Let \( f : \mathbb{R} \to \mathbb{R} \) be a function given by
\[f(x) = \begin{cases} \frac{1 - \cos 2x}{x^2}, & x < 0 \\\alpha, & x = 0, \text{ where } \alpha, \beta \in \mathbb{R}. \\\beta \sqrt{1 - \cos x} / x, & x > 0 \end{cases} \]
If \( f \) is continuous at \( x = 0 \), then \( \alpha^2 + \beta^2 \) is equal to:

• A. 48
• B. 12
• C. 3
• D. 6

Answer 1

The Correct Option is B

To ensure continuity at \(x = 0\), we require \( \lim_{x \to 0^-} f(x) = \lim_{x \to 0^+} f(x) = f(0) \).

Left-hand limit:

\[ \lim_{x \to 0^-} f(x) = \lim_{x \to 0^-} \frac{1 - \cos 2x}{x^2} = 2 \]
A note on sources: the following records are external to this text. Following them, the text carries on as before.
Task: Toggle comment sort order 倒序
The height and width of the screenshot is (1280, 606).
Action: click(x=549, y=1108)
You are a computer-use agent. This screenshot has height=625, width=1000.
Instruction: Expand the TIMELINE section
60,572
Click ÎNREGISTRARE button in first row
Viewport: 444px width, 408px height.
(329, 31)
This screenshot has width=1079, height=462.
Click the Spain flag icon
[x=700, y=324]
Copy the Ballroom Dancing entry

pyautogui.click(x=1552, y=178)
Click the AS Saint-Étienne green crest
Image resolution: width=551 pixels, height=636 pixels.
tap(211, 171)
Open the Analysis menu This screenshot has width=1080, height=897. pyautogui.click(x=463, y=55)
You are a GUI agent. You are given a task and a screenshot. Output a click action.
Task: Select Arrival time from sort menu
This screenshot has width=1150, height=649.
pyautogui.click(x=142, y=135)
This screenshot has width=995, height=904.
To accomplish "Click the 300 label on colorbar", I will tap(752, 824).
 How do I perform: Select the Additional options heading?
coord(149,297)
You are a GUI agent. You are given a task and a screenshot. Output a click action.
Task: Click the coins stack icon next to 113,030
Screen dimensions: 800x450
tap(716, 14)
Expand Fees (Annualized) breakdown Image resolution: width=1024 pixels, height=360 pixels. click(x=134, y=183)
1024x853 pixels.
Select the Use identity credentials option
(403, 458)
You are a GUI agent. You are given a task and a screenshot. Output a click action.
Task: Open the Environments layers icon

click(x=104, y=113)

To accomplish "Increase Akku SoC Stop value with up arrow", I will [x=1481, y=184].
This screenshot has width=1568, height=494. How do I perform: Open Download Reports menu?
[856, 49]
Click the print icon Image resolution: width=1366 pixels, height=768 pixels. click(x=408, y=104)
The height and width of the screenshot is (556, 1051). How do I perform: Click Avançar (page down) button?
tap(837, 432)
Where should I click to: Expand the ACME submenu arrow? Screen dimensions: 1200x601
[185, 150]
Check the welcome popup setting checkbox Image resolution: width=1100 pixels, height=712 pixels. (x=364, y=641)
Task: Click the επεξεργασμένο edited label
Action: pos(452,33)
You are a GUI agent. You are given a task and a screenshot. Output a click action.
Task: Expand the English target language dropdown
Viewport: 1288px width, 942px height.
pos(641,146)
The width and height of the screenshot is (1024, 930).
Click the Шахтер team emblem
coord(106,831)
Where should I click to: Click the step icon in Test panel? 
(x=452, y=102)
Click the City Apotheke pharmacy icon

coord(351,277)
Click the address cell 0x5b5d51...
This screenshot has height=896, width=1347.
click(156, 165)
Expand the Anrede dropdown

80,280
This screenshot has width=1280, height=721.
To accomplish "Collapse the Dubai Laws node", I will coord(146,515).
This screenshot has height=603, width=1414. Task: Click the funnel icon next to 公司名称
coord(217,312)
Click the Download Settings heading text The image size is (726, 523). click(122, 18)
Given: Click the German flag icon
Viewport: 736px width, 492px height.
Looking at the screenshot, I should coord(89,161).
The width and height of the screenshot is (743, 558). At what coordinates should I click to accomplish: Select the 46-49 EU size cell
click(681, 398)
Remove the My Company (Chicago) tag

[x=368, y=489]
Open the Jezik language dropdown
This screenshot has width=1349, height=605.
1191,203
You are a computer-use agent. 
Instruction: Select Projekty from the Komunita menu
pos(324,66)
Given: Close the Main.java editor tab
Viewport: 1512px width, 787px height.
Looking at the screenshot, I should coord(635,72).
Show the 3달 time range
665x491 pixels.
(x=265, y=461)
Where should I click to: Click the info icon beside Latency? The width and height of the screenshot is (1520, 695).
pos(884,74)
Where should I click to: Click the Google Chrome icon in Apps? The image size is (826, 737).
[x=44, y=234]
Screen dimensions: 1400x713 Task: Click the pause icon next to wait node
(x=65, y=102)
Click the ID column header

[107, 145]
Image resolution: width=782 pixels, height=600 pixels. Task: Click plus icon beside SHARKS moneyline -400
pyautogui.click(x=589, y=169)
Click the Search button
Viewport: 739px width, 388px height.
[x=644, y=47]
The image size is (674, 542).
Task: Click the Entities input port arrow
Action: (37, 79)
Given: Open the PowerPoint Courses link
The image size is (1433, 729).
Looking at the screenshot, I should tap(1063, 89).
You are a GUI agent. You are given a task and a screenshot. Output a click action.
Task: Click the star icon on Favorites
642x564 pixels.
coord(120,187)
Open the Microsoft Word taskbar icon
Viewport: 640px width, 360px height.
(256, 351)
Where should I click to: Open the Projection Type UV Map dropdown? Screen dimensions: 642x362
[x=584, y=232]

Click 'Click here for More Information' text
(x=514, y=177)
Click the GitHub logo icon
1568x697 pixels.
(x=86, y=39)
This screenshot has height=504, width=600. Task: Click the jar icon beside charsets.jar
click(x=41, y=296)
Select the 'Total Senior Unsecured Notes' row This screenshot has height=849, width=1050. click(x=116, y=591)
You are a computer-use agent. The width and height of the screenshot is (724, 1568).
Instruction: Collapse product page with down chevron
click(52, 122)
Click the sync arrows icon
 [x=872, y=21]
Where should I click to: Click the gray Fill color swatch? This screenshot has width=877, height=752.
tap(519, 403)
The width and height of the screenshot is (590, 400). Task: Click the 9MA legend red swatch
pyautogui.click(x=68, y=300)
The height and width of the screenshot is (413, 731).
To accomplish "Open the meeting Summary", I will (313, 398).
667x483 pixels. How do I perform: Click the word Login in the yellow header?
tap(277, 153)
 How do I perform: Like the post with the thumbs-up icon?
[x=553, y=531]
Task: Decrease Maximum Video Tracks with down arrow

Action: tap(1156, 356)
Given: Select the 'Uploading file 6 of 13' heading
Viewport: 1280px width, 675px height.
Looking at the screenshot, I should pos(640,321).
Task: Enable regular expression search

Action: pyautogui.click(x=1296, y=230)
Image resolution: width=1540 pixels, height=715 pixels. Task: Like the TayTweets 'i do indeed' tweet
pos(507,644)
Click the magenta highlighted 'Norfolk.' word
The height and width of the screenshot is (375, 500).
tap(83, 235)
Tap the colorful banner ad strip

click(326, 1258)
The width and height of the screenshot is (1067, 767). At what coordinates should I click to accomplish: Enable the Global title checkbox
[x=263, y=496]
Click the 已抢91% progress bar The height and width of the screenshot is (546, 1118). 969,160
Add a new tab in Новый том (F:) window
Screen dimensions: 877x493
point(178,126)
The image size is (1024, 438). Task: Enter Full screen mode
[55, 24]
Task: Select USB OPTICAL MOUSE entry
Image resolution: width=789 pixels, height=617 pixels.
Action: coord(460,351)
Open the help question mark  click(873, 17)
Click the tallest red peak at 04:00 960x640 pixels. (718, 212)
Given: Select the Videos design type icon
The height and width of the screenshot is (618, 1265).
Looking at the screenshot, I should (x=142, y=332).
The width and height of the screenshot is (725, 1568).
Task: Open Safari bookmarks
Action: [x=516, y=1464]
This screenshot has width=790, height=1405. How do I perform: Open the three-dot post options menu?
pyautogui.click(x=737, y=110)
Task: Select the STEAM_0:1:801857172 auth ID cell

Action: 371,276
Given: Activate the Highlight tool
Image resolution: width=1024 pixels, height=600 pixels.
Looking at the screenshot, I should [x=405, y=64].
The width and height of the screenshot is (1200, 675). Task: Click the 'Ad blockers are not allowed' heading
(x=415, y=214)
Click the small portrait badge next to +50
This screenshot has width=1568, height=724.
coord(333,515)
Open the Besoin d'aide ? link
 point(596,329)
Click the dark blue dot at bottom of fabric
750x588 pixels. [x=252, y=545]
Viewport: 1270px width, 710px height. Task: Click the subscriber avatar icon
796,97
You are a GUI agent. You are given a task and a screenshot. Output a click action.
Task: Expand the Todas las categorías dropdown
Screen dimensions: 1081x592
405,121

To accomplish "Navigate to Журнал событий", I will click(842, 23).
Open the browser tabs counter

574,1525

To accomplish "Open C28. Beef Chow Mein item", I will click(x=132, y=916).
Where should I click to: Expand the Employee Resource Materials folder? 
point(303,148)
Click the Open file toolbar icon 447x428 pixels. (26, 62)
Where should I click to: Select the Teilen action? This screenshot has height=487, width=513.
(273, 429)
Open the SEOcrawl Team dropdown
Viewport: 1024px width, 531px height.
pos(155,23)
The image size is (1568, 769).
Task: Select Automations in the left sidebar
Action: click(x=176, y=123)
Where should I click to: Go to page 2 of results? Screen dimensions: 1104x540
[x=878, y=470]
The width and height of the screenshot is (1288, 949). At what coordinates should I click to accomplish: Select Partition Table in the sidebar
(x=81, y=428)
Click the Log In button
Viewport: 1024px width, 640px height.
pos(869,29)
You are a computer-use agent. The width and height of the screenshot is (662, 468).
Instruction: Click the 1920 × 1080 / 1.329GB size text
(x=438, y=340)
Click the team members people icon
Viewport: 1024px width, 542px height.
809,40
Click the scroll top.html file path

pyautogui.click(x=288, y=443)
This gives \( f(0) = \alpha = 2 \).

Right-hand limit:

\[ \lim_{x \to 0^+} f(x) = \lim_{x \to 0^+} \frac{\beta \sqrt{1 - \cos x}}{x} = \frac{\beta}{\sqrt{2}} = 2 \implies \beta = 2\sqrt{2} \]

Calculating \( \alpha^2 + \beta^2 \):

\[ \alpha^2 + \beta^2 = 4 + 8 = 12 \]